California Labor Laws for Overtime Lead the Way
California labor laws for overtime are more stringent than any other state’s overtime laws. They are designed to be more favorable to workers rather than employers, and because of their complexity, many employers are having a hard time complying.
- Fair Labor Standards Act (FLSA) sets the general guidelines for overtime pay nationally
- State overtime guidelines get more specific, especially in California
- California and Washington are required to pay daily overtime wages
- California has many narrowly defined exemptions
- Employers make many mistakes in determining overtime pay in California
- FLSA does require employers to keep accurate records of hours worked and wages paid
- California is one of the states that have record keeping requirements (pay stubs)
The national overtime standard set by the FLSA is 1.5 times the regular rate of pay for any hours worked over a 40 hour workweek for all non-exempt employees. California labor laws for overtime get even more specific. California also pays a daily overtime rate of 1.5 times the regular rate of pay for any hours worked over an 8 hour workday. When work exceeds 12 hours in one day, all non-exempt employees are to be paid twice the standard rate. Furthermore, if an employee works 7 consecutive days, they must be paid 1.5 times the usual rate for the first 8 hours, and double time for any hours over 8. This is known as the “7th consecutive day law” and it applies regardless of how many hours an employee has worked in the preceding 6 days. The FLSA time-and-a-half overtime requirement for hours worked over 40 hours also applies in California.

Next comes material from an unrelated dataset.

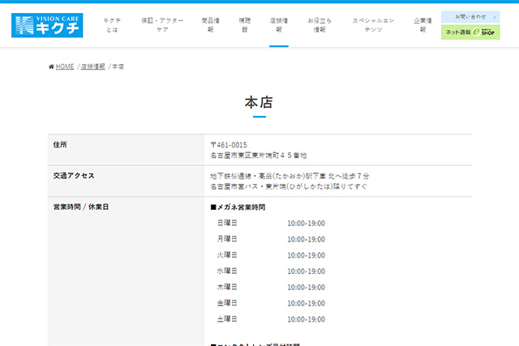Click the 本店 page heading
This screenshot has width=519, height=346.
pyautogui.click(x=259, y=102)
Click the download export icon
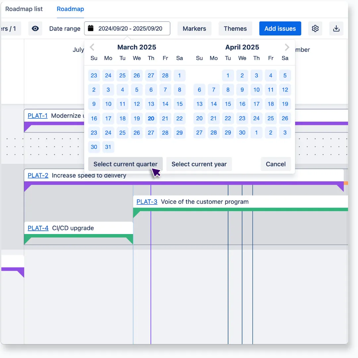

Nationally, in order for an employee to be exempt from overtime pay, they must typically be a salaried worker, and must pass several tests regarding job description and duties performed at work as defined by the FLSA. However, California labor laws for overtime has slews of narrowly defined exemptions, which has been causing employers to become confused and, as a result, are misclassifying their employees. For example, you can be eligible for overtime in California if you a labeled a “part time” employee, or you supervise other people. There has been a steady climb of wage and hour class action lawsuits against employers who are misclassifying their workers as exempt in recent years, and not just in California.
Finally, California is also unique in that it is one of the few states that have record keeping requirements, or pay stub requirements. According to California Labor Code Section 226(a), every time you are paid, whether by check, in cash, or otherwise, you must be given a detachable part of the check or a separate writing showing required information.